4 Replies Latest reply on Apr 10, 2006 11:26 AM by hitcher

    contradiction between the Sun tutorial and JBoss-Wiki

    eitangur

      Hi
      The J2EE Sun tutorial http://java.sun.com/j2ee/1.4/docs/tutorial/doc/Transaction4.html#wp80007 specifically instructs:

      Do not invoke the getRollbackOnly and setRollbackOnly methods of the EJBContext interface in bean-managed transactions. These methods should be used only in container-managed transactions. For bean-managed transactions, invoke the getStatus and rollback methods of the UserTransaction interface.


      However, the JBoss-Wiki page http://wiki.jboss.org/wiki/Wiki.jsp?page=WhatIsTheCorrectPatternForUserTransactions instructs (in the example) to use setRollbackOnly() method:
      UserTransaction ut = ... // e.g. new InitialContext().lookup("java:comp/UserTransaction");
      ut.begin();
      try
      {
      // DO SOMETHING
      }
      catch (Exception e)
      {
       ut.setRollbackOnly(); // Force a rollback for this error
       throw e;
      }
      finally
      {
       if (ut.getStatus() == Status.STATUS_ACTIVE)
       ut.commit();
       else
       ut.rollback();
      }
      


      Can anyone shed some light on this alleged contradiction?

      Thanks

        • 1. Re: contradiction between the Sun tutorial and JBoss-Wiki
          starksm64

          Simple, EJBContext != UserTransaction.

          • 2. Re: contradiction between the Sun tutorial and JBoss-Wiki
            eitangur

            From the J2EE API:

            setRollbackOnly

            public void setRollbackOnly()
            throws IllegalStateException

            Mark the current transaction for rollback. The transaction will become permanently marked for rollback. A transaction marked for rollback can never commit. Only enterprise beans with container-managed transactions are allowed to use this method.

            Throws:
            IllegalStateException - The Container throws the exception if the instance is not allowed to use this method (i.e. the instance is of a bean with bean-managed transactions).

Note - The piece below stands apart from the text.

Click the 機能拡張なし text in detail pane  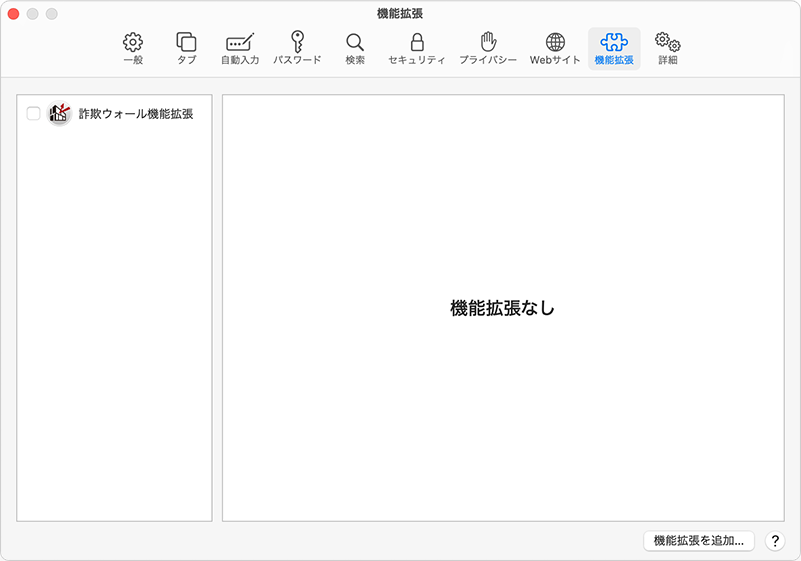click(502, 308)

            I'm a little confused - aren't we getting the user transaction from the SessionContext in the SessionBean? Are you saying that:
            sessionContext.setRollbackOnly();

            is different from
            UserTransaction ut = sessionContext.getUserTransaction();
            ut.setRollbackOnly();
            ?

            If so - in what way?

            Thank you very much.

            • 3. Re: contradiction between the Sun tutorial and JBoss-Wiki
              hitcher

              well, a UserTransaction is a different object than the sessioncontext.

              You can use a UserTransaction in an application outside of your EJBs (e.g. a web application) to execute several remote calls to your EJBs within one transaction context.

              • 4. Re: contradiction between the Sun tutorial and JBoss-Wiki
                hitcher

                My last post is not quite complete.
                UserTransactions are of course also use in Beans with BMT. However, the UserTransaction object is the object that you have to use to start, commit and rollback your transactions. The EJBContext holds the state for an EJB (CMT and BMT) and is managed by the AppServer, which is why you should not call setRollback on the context.